The Corner

Baseball Reform Gains Momentum

Jay, I’m glad you’re a convert! Your mother is right.

Baseball games took on average about two-and-a-half hours to play in 1950; now they are over three hours, even though scoring has gone down recently.

According to this analysis, since 1914, there have been on average almost 200 games a season played in under two hours; now the under-two-hour-game has almost ceased to exist. 

Some of this is unavoidable — longer time for commercials, for instance — but a lot of it is pitchers holding the balls longer and batters dilly-dallying. The Boston Globe did a long analysis, focused on the elaborate rituals that have grown up around batters, and looked back at an old game for comparison:

Watch a game from 1969, as the Globe did, and there is no walkup music. There is no preening (and there are no batting gloves). The look-at-me showmanship doesn’t exist.

It is like watching a current game on 1.5 speed, which makes sense, because the 1969 game, a complete-game win for Orioles pitcher Mike Cuellar, took just 2 hours, 21 minutes to play. There are still mound conferences. Trainers still come out to look at hit batsmen.

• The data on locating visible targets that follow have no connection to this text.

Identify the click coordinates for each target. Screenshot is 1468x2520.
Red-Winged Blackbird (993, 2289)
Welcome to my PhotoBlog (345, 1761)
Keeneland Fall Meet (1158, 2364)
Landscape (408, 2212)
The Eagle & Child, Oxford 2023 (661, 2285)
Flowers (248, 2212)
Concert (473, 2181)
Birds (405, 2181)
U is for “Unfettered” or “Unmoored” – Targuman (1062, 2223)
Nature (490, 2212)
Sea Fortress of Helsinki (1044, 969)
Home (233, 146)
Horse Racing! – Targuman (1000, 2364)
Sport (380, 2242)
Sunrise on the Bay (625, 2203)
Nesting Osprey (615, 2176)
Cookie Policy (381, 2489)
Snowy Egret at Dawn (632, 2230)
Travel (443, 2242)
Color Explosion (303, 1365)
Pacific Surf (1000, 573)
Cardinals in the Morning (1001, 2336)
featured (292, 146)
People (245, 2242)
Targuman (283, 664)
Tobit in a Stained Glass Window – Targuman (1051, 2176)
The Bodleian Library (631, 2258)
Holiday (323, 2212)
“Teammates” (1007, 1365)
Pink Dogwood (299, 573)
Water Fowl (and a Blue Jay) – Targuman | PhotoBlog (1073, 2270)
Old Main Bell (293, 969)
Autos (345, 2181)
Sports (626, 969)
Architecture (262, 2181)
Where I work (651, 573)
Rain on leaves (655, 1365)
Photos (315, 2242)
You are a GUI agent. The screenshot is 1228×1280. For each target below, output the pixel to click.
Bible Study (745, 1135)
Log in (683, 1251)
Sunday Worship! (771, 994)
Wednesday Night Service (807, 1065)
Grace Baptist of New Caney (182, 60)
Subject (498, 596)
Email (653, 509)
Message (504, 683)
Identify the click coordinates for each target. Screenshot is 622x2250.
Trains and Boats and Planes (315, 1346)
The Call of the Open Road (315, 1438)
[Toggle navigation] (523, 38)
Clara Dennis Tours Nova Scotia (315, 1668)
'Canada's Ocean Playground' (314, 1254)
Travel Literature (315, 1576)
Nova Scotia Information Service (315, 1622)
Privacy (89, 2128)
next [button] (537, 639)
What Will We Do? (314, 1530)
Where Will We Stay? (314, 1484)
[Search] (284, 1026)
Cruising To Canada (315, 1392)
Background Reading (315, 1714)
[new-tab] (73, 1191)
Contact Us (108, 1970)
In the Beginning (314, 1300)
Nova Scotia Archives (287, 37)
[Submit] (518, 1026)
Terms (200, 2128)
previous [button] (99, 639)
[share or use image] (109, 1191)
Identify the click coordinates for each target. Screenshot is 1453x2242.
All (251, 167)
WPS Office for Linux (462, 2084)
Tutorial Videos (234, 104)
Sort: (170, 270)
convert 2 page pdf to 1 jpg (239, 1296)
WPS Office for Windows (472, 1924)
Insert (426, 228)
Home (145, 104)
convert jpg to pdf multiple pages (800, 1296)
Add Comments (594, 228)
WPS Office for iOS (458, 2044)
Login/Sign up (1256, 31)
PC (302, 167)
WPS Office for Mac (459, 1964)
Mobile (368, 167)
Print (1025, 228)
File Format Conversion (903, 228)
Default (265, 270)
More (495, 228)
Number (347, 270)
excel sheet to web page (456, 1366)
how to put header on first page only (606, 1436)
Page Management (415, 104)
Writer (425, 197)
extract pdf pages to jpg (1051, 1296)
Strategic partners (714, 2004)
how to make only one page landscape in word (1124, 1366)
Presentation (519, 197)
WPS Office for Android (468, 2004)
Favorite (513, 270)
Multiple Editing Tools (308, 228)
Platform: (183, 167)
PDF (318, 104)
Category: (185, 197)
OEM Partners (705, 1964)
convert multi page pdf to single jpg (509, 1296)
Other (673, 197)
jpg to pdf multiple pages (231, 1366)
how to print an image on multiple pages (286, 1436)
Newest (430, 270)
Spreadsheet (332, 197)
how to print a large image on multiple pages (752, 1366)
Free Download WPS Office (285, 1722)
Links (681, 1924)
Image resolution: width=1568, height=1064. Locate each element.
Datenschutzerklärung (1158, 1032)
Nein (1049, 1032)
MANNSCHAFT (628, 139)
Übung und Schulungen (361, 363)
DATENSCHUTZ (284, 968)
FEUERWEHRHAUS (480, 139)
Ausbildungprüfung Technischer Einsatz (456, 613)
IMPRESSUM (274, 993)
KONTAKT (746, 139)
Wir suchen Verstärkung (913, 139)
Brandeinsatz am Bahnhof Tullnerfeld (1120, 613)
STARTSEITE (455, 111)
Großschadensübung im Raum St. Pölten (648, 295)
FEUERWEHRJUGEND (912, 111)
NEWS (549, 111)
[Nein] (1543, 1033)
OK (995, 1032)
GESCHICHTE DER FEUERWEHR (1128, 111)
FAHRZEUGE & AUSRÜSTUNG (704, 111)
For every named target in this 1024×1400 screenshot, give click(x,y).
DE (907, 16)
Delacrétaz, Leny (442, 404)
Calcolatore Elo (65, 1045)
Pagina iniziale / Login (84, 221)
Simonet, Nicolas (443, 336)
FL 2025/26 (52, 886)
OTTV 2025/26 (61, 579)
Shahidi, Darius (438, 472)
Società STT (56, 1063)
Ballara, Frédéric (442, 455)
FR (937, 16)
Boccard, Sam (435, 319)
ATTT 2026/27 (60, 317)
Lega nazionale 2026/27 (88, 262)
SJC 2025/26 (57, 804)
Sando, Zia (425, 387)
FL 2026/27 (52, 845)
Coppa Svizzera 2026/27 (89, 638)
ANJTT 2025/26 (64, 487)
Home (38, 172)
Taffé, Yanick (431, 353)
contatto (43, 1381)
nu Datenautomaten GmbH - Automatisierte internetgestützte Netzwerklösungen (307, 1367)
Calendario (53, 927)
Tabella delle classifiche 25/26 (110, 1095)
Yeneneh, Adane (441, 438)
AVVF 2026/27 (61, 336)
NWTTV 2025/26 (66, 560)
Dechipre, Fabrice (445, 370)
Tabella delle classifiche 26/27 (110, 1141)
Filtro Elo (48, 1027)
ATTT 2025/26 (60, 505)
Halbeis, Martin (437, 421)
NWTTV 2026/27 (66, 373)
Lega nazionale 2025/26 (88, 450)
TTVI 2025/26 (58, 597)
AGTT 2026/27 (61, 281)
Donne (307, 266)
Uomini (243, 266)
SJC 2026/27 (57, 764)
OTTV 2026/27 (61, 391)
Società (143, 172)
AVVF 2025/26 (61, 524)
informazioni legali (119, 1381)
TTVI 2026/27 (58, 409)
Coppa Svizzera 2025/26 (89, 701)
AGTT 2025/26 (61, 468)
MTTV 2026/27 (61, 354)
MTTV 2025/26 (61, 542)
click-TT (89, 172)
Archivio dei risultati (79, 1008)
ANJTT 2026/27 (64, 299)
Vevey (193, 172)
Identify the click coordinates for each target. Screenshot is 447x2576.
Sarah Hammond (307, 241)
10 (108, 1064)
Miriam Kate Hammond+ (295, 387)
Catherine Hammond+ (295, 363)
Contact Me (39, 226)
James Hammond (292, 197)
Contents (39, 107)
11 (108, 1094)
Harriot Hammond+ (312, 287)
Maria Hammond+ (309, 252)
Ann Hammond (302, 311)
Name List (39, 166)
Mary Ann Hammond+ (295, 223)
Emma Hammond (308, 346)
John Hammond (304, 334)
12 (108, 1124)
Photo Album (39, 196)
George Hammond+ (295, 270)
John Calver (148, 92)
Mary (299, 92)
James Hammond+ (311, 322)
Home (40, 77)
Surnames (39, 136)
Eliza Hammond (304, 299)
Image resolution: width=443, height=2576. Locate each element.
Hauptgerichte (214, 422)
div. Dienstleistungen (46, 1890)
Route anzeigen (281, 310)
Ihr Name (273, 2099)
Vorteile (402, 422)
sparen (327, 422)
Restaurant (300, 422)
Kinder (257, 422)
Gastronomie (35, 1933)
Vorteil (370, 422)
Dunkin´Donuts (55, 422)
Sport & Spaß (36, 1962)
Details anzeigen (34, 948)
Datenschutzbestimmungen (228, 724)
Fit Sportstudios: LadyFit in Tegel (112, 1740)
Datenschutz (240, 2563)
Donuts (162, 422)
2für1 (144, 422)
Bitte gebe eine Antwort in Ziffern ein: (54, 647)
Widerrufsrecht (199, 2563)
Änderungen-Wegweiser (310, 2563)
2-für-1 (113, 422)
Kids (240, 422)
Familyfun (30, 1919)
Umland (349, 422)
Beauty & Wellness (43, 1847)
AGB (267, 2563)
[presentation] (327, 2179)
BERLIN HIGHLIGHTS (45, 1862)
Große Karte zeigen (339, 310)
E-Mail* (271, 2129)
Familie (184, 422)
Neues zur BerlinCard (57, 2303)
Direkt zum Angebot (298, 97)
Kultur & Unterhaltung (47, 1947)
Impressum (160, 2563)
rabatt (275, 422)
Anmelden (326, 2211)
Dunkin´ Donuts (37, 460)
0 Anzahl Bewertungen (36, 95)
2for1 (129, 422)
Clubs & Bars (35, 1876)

It just all happens faster.

It’s not that the batters stay in the box after every pitch. But they do after some of them. The twitches — where they exist — consist mostly of a few kicks of the dirt, a few swings of the bat. When he walks to the plate, Carl Yastrzemski rubs a little dirt on his palms. That’s all.

Baseball is now a worse game because of the way it has changed, and Major League Baseball should be very aggressive in squeezing out all of the pointless nonsense. 

As for Nick’s point on the verticality of the strike zone, I think you could just set what the parameters of the zone are going to be for each player based on his stance, etc., at the beginning of the season, and leave it that. The home-plate umpire guild is going to be very upset, but so be it.